The ImageNet dataset is a large dataset of annotated photographs intended primarily for use in visual object recognition software research. To access the ImageNet dataset, you must follow several steps to ensure compliance with its usage policies.
-
Register for Access: You need to have an approved account to access ImageNet. You can apply for access at the ImageNet website. Please follow their guidance for registration and acceptance of terms and conditions.

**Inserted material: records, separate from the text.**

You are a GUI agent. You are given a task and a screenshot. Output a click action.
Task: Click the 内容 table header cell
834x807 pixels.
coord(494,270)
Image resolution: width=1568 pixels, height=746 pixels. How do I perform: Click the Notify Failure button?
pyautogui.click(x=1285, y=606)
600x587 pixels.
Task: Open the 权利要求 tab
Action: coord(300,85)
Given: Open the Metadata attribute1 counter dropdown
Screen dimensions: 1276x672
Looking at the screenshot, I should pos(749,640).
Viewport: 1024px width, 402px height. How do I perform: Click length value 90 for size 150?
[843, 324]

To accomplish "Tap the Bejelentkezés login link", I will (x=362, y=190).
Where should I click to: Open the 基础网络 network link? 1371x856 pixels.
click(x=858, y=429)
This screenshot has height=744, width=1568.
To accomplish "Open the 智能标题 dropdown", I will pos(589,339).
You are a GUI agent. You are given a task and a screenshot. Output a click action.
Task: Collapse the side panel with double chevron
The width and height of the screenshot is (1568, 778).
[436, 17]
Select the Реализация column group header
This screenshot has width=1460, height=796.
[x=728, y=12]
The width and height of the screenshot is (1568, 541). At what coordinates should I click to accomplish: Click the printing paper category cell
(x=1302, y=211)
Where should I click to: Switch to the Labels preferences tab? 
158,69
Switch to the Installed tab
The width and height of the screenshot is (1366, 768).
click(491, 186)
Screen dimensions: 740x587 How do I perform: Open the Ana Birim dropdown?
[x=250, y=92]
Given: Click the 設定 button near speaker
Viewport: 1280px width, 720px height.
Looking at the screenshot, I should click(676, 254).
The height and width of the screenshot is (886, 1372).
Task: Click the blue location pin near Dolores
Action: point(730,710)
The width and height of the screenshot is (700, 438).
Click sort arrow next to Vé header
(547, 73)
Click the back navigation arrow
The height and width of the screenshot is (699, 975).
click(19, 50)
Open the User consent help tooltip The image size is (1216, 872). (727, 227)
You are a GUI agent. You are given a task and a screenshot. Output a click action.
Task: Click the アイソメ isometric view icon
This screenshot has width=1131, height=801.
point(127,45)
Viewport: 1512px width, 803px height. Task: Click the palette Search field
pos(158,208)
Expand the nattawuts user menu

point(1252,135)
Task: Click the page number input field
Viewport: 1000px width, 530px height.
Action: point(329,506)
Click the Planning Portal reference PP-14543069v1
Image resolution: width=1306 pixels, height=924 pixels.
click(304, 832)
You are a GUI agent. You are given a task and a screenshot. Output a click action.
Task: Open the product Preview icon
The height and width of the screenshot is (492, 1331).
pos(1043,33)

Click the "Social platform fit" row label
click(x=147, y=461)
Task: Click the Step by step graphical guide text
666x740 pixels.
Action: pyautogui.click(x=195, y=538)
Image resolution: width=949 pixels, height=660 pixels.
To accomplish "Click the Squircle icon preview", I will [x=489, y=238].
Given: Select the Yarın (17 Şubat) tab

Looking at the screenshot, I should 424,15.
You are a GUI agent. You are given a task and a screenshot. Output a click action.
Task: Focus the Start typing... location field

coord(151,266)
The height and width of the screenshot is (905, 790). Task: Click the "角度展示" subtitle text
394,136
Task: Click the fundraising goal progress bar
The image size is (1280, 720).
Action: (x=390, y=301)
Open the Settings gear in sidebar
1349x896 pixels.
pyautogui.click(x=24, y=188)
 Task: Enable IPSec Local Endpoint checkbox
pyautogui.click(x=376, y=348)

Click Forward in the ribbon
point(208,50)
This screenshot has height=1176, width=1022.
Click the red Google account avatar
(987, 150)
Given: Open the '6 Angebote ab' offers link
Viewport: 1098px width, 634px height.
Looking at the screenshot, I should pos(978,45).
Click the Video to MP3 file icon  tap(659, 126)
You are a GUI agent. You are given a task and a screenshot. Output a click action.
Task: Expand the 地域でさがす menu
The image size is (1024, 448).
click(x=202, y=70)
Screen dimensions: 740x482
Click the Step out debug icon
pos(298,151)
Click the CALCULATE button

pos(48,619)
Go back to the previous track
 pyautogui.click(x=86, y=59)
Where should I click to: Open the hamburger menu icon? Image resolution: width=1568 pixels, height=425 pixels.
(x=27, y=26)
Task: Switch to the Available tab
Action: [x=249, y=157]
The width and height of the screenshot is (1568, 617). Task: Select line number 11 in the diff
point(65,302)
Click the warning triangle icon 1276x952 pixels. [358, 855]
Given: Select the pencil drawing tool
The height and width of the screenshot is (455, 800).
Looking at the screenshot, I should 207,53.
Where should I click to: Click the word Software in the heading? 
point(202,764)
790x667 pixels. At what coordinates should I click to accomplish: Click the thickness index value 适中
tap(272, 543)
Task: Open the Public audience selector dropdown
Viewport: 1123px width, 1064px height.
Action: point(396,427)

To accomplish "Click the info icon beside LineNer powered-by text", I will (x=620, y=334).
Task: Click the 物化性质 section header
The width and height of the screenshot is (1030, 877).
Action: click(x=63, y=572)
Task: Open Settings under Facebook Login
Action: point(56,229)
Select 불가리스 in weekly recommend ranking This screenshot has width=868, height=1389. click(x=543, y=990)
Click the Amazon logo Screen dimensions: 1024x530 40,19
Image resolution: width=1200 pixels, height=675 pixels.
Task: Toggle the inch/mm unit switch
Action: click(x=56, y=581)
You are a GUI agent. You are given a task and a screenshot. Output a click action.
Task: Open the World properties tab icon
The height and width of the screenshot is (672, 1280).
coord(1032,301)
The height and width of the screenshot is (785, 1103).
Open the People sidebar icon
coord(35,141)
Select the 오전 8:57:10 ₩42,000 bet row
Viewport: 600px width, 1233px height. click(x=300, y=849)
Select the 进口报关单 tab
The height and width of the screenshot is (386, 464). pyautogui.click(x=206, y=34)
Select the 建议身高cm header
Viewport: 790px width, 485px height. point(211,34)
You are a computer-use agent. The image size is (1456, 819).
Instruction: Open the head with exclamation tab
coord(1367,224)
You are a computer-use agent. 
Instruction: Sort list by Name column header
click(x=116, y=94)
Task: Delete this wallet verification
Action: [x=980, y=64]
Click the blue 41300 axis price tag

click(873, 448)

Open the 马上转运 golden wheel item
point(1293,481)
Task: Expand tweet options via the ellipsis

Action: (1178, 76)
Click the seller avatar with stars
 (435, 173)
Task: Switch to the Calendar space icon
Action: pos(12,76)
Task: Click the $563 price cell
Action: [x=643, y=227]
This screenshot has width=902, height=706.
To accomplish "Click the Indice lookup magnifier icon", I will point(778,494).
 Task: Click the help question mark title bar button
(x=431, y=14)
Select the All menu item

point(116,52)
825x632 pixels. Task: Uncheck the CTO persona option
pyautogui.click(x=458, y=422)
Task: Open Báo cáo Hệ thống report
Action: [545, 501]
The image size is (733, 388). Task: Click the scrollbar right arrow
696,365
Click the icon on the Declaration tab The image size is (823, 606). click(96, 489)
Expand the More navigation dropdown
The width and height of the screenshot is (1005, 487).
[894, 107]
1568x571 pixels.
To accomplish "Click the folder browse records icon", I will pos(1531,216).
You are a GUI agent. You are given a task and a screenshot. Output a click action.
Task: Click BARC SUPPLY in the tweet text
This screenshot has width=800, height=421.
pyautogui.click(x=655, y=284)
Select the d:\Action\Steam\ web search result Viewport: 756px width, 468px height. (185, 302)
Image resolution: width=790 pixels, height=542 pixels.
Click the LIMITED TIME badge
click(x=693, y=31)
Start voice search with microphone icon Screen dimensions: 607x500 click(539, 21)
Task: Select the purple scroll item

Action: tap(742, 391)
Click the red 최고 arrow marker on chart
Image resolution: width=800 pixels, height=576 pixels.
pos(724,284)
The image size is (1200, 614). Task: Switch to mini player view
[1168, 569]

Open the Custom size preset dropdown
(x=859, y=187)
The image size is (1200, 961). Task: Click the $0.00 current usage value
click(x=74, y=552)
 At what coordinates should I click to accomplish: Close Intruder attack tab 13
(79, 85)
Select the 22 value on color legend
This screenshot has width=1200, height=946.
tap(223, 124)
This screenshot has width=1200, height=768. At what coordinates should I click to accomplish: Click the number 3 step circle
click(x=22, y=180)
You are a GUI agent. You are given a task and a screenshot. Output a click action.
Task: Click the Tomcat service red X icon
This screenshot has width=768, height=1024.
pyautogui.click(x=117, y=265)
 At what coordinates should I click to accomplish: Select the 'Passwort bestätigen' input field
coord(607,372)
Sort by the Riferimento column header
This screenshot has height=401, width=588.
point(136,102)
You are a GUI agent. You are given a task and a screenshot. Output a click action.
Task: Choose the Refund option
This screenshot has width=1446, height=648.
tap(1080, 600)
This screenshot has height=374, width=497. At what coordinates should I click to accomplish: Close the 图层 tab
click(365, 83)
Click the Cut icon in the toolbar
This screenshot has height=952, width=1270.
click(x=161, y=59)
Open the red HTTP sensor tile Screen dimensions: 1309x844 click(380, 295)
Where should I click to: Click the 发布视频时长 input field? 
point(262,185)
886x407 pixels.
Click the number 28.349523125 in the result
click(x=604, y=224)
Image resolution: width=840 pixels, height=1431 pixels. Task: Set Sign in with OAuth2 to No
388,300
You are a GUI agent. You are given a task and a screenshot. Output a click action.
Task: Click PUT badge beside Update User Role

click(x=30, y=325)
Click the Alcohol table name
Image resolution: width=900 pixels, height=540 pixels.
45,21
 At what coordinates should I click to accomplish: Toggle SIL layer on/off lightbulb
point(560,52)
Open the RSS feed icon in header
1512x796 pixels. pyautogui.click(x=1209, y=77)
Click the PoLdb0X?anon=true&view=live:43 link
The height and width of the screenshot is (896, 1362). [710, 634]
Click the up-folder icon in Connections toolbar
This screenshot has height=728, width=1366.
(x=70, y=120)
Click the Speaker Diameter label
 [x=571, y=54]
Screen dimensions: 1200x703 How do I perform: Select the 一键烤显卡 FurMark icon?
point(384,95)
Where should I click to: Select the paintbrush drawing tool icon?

Link: ImageNet Registration
After receiving your approval, you can download the dataset by following these steps:
-
Login to Your Account: Once your registration is approved, log in to your account on the ImageNet website.
-
Access the Download Section: Navigate to the download section where you can find links to download the dataset.
-
Download the Correct Version: ImageNet comes in several versions and formats, make sure you download:
- ILSVRC2012_img_val.tar (about 6.3 GB). MD5: 29b22e2961454d5413ddabcf34fc5622
-
# Alternatively you can use wget to download the file wget https://image-net.org/data/ILSVRC/2012/ILSVRC2012_img_val.tar
-
- ILSVRC2012_img_train.tar (about 138 GB). MD5: 1d675b47d978889d74fa0da5fadfb00e
-
# Alternatively you can use wget to download the file wget https://image-net.org/data/ILSVRC/2012/ILSVRC2012_img_train.tar
-
- ILSVRC2012_img_val.tar (about 6.3 GB). MD5: 29b22e2961454d5413ddabcf34fc5622
After downloading the dataset, verify the integrity of the files using checksums (MD5) above. Consider setting up appropriate data storage and backup strategies due to the size of the dataset before extracting the files.
#!/bin/bash
# Taken from https://gist.github.com/bonlime/4e0d236cf98cd5b15d977dfa03a63643
# script to fully prepare ImageNet dataset
## 1. Download the data
# get ILSVRC2012_img_val.tar (about 6.3 GB). MD5: 29b22e2961454d5413ddabcf34fc5622
# wget https://image-net.org/data/ILSVRC/2012/ILSVRC2012_img_val.tar
# get ILSVRC2012_img_train.tar (about 138 GB). MD5: 1d675b47d978889d74fa0da5fadfb00e
# wget https://image-net.org/data/ILSVRC/2012/ILSVRC2012_img_train.tar
## 2. Extract the training data:
mkdir train && mv ILSVRC2012_img_train.tar train/ && cd train
tar -xvf ILSVRC2012_img_train.tar && rm -f ILSVRC2012_img_train.tar
find . -name "*.tar" | while read NAME ; do mkdir -p "${NAME%.tar}"; tar -xvf "${NAME}" -C "${NAME%.tar}"; rm -f "${NAME}"; done
cd ..
## 3. Extract the validation data and move images to subfolders:
mkdir val && mv ILSVRC2012_img_val.tar val/ && cd val && tar -xvf ILSVRC2012_img_val.tar
wget -qO- https://raw.githubusercontent.com/soumith/imagenetloader.torch/master/valprep.sh | bash
## 4. Delete corrupted image
# there is one png under JPEG name. some readers fail on this image so need to remove it
# this line is commented by default to avoid such unexpected behaviour
# rm train/n04266014/n04266014_10835.JPEG
After extracing the files, place the train, val and test (if you downloaded it) folders, in the data/imagenet
directory inside the root ColorMAE directory. Create it if it doesn't exist.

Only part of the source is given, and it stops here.